Desafios e Implicações das Concessões nas Hidrovias Amazônicas
A discussão sobre as concessões de rios na Amazônia, especialmente em relação aos interesses dos povos indígenas, levanta questões cruciais sobre o desenvolvimento e a preservação cultural na região. O professor Augusto Cesar Barreto Rocha destaca que os estudos em curso para a concessão desses recursos hídricos não apenas parecem incoerentes, mas também prejudiciais às economias locais. A experiência já acumulada indica que o modelo de concessão, quando aplicado em áreas menos desenvolvidas, tende a trazer mais danos do que benefícios.
Um exemplo mencionado é a concessão da Rodovia dos Bandeirantes, que, apesar de oferecer boas condições de tráfego e infraestrutura, pode não ser replicável em contextos que carecem de uma base econômica sólida e com um número reduzido de usuários. A tentativa de generalizar esse modelo para outras realidades pode resultar em equívocos significativos.
No caso específico da Amazônia, povos indígenas das margens do Rio Tapajós estão mobilizados para contestar o decreto 12.600/2025, que inclui as hidrovias dos Rios Tapajós, Madeira e Tocantins no Programa Nacional de Desestatização. A transferência do controle de recursos públicos para a iniciativa privada, segundo eles, representa uma desresponsabilização do Estado, algo que pode ser visto como uma violação aos princípios democráticos. Essa questão é especialmente delicada, uma vez que as propostas de infraestrutura frequentemente priorizam interesses externos, em detrimento das necessidades e culturas locais.
Embora a suspensão do processo para uma revisão mais cuidadosa tenha sido anunciada, há receios de que essa ação seja meramente cínica, uma vez que a história de iniciativas em infraestrutura na Amazônia, em sua maioria, não atendeu aos interesses das comunidades locais. Assim, o apoio à luta dos indígenas torna-se essencial. A solidariedade com essas comunidades é um fator chave para qualquer mudança significativa.
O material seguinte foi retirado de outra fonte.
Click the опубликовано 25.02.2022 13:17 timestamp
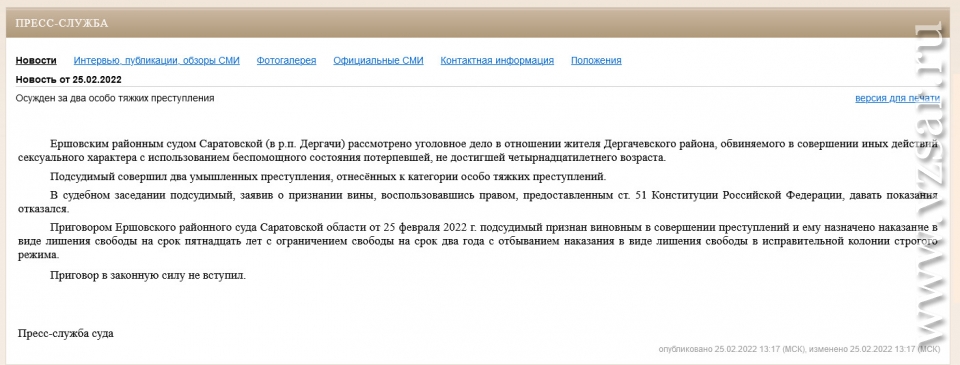This screenshot has height=365, width=960. pyautogui.click(x=732, y=349)
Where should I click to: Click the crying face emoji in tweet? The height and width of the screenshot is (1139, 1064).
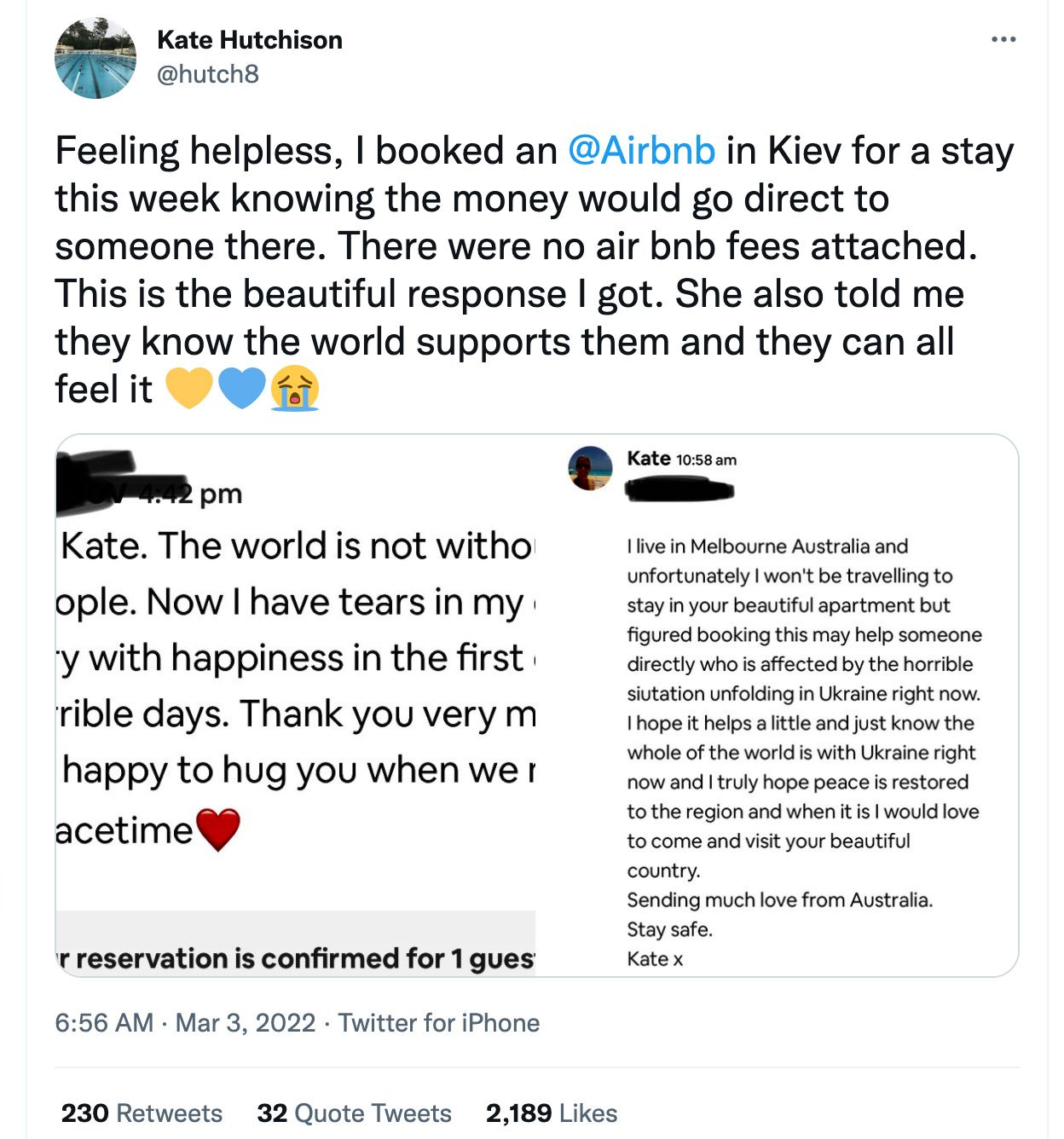(x=295, y=388)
Compreender a Amazônia exige uma abordagem diferenciada. A tentativa de aplicar soluções de regiões mais desenvolvidas do Brasil em áreas isoladas é não apenas ineficaz, mas muitas vezes inaceitável. O futuro do país deve ser construído com base na integração de todas as suas regiões, respeitando culturas e modos de vida que têm suas próprias dinâmicas e necessidades. Os estudos para a concessão das hidrovias devem ser ágeis, mas sempre respeitando o tempo e o espaço das comunidades afetadas.
É fundamental que as decisões futuras sejam tomadas com base em um plano logístico que reflita as realidades locais e não as visões externas que, historicamente, têm sido prejudiciais. O que está em jogo vai muito além de uma simples concessão; trata-se da sobrevivência cultural e social de povos que têm muito a ensinar sobre a gestão sustentável de seus recursos.
Por fim, a luta dos povos indígenas na Amazônia é um reflexo de uma batalha maior pela valorização e respeito às diversidades regionais. Ignorar as vozes locais e suas necessidades é uma agressão contínua que transcende questões de infraestrutura e desenvolvimento, e que precisa ser abordada com urgência e seriedade.